In Sachen Energiewende wird der Fokus auf Entlastung für Unternehmen und Haushalte gelegt. Immerhin nennt sie in diesem Zusammenhang Wind- und Solarenergie. Klare Bekenntnisse zum Kohlausstieg fehlen, dafür wird beim Atomausstieg nicht gewackelt. Die SPD hält an den Klimazielen Deutschlands und der EU fest, will das u. a. mit Förderprogrammen attraktiv gestalten und auch das Deutschlandticket soll bleiben. Allerdings bleiben die Finanzierungen für alle Projekte unklar.

⇑ Bündnis 90/Die Grünen – So kann´s gehen!

Klimaneutralität bis 2045 mit den entsprechenden Zwischenzielen bei, eine Evaluierung des Klimaschutzgesetzes, Klimageld, Förderprogramme für Wärmepumpen, E-Autos und die Weiterführung des Deutschlandtickts zum Preis von 49 Euro sind nur einige der positiven Ziele. Weiterhin wollen sie eine günstige und verlässliche Stromerzeugung durch Erneuerbare Energien erzielen und besser mit der zunehmenden Elektrifizierung des Wärme- und Mobilitätssektors abgleichen. Die Grünen empfehlen in ihrem Programm eine effektive Klimaaußenpolitik und Klimagerechtigkeit, wozu ein fairer Anteil an internationaler Finanzierung gehört.

⇓ BSW – Voll daneben!

Das Bündnis Sahra Wagenknecht liefert keine geeigneten Konzepte für die Klimakrise und die Probleme unserer Zeit,  bekennt sich zwar zum Pariser Klimaabkommen, spricht sich aber gegen die schnelle Erreichung der Klimaneutralität aus. Die Vorschläge des BSW bringen weder soziale Vorteile, Planungssicherheit für Unternehmen noch mehr Klimaschutz. Ohne eine Strategie für die Umsetzung vorzulegen, wird ein globaler Emissionshandel gefordert. Und so gehts immer weiter.

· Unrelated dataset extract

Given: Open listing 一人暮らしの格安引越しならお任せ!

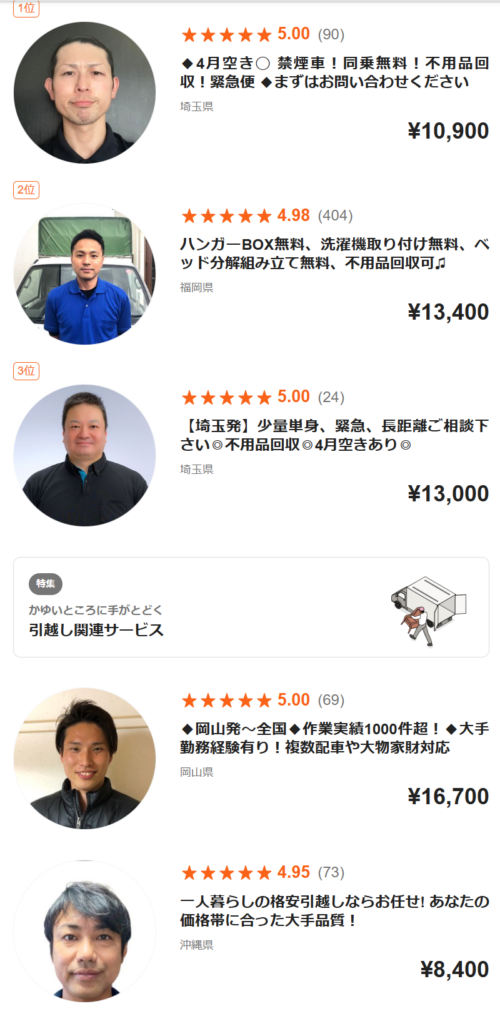Looking at the screenshot, I should pyautogui.click(x=335, y=911).
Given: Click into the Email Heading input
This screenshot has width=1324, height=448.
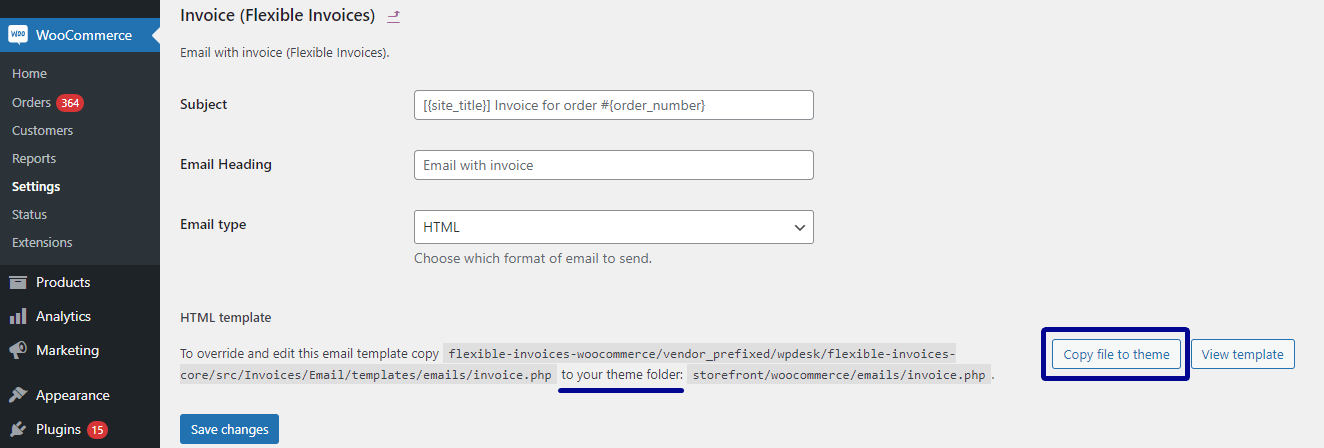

⇑ Die Linke – So kann´s gehen!

Gar nicht so schlecht, was das Parteiprogramm hergibt: bis 2040 soll Deutschland mit verbindlichen Emissionsgrenzen klimaneutral werden. Die Einführung von Sektorzielen und eines Klimageldes ist positiv zu bewerten, sowie das 9-Euro-Ticket. Grundsätzlich sticht die Linke mit vielen neuen Plänen über die Sektoren hinweg hervor. Die Richtung stimmt auch bei der Solarenergie, dem ressourcenschonenden Umbau der Verkehrsinfrastruktur, der Kreislaufwirtschaft und dem Natur- und Klimaschutz auf EU-Ebene.

⇓ FDB – Leerstelle!

Hier fehlen ingesamt klare Ziele und Bekenntnisse. Und wenn es sie gibt, dann ohne eine Idee, wie sie umgesetzt werden sollen. Geplante steuerliche Abschreibungen kommen primär Menschen in oberen Einkommensgruppen zugute, die sich einen Wohnungsbau überhaupt leisten können. Auf europäischer Ebene will die FDP die Zulassung von Pestiziden beschleunigen und damit einen Treiber des Artenverlustes fördern.

⇓ AFD – Voll daneben!

Die AfD leugnet den menschengemachten Klimawandel. Sie verkennt den verheerenden Einfluss der Klimakrise auf unsere Sicherheit und Unversehrtheit, will aus dem Pariser Abkommen austreten und Klimaschutzmaßnahen abschaffen. Lösungsvorschläge gegen die Erderhitzung macht sie nicht. So hält sie es auch in allen anderen Bereichen.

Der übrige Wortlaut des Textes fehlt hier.